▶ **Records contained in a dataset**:
+ + +

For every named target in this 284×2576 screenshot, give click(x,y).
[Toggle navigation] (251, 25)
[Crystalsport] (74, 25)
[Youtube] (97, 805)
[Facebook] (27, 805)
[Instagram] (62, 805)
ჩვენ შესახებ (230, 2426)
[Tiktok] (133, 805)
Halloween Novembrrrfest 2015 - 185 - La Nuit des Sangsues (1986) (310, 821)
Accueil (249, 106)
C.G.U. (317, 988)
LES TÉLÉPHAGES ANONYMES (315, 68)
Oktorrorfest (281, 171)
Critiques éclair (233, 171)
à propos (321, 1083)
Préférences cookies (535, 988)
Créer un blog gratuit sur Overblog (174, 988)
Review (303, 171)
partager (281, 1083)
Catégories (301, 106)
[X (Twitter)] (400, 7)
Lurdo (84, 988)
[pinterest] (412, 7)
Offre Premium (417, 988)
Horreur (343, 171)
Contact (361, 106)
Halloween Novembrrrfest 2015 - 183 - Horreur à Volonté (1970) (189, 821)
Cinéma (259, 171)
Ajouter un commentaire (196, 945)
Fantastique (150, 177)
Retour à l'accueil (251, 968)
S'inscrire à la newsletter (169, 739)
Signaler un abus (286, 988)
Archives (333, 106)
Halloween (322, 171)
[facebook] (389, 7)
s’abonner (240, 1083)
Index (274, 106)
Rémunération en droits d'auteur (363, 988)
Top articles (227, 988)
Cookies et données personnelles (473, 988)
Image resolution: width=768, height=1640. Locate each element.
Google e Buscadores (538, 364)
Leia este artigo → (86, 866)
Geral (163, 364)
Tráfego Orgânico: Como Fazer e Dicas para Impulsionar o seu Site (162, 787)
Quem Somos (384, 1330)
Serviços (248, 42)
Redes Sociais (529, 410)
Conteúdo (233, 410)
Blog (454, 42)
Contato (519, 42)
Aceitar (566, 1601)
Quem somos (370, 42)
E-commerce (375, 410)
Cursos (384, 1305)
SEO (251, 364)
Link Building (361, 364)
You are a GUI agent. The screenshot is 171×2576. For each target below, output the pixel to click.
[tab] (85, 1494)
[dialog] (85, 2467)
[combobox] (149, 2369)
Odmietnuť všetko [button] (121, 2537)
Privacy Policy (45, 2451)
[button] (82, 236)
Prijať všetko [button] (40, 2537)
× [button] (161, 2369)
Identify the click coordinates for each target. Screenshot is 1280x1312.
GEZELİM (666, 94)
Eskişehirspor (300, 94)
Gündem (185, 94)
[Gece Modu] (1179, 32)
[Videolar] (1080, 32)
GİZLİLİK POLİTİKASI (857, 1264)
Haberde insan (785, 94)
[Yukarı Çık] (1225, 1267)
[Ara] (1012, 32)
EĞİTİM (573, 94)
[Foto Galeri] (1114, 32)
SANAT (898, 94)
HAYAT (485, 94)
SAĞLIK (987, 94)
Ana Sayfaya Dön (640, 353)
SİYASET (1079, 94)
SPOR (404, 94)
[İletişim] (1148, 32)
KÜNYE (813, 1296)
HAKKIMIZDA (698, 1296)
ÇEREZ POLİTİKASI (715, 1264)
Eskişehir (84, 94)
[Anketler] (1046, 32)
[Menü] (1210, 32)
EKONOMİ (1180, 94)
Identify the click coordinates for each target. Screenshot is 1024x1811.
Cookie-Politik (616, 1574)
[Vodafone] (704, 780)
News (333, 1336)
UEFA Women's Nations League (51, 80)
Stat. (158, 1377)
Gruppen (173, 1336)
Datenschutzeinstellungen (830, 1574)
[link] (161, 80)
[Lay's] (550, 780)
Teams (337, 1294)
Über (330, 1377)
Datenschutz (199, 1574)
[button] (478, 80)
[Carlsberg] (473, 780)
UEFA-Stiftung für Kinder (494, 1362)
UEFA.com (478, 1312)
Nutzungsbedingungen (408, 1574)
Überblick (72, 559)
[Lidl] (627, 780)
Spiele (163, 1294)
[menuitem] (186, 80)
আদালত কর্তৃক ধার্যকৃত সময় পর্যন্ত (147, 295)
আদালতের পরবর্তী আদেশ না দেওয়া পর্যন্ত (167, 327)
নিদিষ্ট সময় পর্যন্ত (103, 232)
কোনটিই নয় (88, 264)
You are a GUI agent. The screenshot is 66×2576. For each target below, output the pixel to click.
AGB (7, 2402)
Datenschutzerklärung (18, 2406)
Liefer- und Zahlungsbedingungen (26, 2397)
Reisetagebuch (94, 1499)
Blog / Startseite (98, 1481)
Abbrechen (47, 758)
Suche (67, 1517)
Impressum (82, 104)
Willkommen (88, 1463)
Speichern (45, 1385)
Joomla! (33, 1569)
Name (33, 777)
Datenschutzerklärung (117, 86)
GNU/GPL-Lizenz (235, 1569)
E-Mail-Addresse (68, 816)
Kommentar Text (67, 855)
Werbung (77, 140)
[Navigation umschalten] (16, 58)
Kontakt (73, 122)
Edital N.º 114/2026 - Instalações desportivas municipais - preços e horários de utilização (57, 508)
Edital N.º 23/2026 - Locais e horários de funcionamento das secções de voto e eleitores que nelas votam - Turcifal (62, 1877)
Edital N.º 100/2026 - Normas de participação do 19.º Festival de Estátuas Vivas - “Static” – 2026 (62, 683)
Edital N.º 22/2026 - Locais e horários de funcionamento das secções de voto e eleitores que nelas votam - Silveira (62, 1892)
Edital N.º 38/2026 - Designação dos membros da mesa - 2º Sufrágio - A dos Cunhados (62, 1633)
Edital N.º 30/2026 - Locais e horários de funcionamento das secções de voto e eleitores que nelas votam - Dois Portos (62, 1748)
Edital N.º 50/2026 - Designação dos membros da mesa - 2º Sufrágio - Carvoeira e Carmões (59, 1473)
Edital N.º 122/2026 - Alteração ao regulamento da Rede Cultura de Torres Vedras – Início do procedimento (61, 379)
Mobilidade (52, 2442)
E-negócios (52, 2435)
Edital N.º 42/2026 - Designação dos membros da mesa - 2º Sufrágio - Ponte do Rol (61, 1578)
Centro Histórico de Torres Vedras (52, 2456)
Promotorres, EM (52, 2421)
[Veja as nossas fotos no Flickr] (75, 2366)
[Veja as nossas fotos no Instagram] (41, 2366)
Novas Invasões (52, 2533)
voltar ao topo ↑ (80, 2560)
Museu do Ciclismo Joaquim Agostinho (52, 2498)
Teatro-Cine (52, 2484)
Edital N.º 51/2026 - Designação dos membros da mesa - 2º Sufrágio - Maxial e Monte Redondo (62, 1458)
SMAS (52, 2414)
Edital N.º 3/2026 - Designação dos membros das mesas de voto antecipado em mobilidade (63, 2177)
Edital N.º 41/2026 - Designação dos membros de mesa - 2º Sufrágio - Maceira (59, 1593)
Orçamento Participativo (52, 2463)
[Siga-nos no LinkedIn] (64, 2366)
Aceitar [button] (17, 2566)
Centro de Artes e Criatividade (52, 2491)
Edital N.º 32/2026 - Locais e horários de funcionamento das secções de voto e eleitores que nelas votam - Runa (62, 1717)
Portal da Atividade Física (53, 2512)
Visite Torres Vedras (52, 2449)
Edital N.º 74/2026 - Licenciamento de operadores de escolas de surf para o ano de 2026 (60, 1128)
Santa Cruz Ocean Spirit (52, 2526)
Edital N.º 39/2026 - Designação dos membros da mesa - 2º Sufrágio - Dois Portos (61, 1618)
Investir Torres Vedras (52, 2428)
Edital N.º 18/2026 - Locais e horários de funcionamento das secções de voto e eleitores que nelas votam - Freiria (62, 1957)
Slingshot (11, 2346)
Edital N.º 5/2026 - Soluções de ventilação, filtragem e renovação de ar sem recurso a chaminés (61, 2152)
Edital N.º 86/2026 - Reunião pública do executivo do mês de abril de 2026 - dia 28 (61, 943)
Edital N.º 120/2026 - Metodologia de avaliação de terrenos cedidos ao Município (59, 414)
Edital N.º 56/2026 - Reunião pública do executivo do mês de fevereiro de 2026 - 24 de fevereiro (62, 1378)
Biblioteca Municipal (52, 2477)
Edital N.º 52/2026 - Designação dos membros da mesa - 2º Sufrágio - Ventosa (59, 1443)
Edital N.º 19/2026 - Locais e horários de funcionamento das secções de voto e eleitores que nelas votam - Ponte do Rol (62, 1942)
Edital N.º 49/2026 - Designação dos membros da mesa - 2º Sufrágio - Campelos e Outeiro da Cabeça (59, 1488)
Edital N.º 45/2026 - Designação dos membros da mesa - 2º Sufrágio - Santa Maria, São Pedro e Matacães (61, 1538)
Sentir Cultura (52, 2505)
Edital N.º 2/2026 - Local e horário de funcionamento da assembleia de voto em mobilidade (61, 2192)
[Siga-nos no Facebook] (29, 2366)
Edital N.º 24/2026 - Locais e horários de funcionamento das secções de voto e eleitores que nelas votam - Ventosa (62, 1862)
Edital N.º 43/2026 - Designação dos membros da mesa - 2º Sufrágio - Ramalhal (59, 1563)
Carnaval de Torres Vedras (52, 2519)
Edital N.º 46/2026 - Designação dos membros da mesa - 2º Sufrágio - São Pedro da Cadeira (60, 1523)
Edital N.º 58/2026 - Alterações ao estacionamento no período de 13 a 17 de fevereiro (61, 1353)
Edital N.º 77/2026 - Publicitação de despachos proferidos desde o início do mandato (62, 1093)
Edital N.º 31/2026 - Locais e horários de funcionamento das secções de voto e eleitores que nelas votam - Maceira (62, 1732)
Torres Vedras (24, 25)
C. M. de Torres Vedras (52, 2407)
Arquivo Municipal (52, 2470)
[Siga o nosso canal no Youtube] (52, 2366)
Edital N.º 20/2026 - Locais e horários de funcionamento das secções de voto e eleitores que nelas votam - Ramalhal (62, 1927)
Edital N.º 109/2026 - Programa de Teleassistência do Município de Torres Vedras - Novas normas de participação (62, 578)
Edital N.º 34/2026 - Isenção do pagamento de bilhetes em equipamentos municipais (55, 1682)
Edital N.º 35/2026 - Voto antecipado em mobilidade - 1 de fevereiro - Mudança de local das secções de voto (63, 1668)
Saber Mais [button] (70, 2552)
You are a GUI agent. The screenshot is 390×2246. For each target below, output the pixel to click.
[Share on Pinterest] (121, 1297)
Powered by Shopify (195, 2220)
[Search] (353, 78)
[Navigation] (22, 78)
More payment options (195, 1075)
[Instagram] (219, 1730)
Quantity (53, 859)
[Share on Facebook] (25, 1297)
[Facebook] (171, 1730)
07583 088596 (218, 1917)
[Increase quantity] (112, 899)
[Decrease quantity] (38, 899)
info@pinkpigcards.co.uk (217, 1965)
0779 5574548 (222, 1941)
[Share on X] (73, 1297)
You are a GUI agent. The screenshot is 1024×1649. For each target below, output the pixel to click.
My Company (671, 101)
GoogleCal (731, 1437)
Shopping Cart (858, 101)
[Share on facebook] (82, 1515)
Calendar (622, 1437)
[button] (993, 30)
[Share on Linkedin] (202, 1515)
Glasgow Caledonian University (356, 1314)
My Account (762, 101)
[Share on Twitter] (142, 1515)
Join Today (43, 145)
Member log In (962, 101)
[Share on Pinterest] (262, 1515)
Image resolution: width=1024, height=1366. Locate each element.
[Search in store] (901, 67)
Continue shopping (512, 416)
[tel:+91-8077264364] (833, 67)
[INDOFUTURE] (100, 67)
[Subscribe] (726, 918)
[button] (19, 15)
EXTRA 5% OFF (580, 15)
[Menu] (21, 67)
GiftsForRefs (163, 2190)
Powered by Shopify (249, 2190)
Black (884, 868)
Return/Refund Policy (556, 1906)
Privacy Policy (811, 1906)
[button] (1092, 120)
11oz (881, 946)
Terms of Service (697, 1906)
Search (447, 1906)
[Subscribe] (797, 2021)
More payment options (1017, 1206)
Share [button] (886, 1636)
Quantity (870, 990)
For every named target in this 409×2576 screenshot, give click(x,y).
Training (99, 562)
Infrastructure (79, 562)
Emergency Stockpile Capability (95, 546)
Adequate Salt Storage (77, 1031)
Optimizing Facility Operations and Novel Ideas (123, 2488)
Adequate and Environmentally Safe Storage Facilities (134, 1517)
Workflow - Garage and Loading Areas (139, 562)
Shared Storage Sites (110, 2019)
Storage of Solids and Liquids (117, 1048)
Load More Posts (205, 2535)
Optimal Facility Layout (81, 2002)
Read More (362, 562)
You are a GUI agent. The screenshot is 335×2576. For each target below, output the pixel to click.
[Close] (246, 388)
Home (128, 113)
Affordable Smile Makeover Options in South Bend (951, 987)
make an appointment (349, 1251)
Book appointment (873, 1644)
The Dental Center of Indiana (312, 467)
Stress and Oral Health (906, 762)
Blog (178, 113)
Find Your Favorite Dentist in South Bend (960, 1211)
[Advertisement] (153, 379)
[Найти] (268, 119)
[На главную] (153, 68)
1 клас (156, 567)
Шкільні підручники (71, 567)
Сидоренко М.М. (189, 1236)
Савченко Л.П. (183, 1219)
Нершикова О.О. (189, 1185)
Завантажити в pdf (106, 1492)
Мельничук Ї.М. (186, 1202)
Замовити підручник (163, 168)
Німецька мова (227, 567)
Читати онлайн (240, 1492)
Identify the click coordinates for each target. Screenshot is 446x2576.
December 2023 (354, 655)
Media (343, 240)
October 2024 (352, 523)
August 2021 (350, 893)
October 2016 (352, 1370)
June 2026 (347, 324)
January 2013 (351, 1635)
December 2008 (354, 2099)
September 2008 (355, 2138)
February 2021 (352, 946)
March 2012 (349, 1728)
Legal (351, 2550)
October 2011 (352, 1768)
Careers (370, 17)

+ + +

Copy out each line of the data that includes the string "participação".

▶ **Answer box**:
Edital N.º 100/2026 - Normas de participação do 19.º Festival de Estátuas Vivas - “Static” – 2026 (62, 683)
Edital N.º 109/2026 - Programa de Teleassistência do Município de Torres Vedras - Novas normas de participação (62, 578)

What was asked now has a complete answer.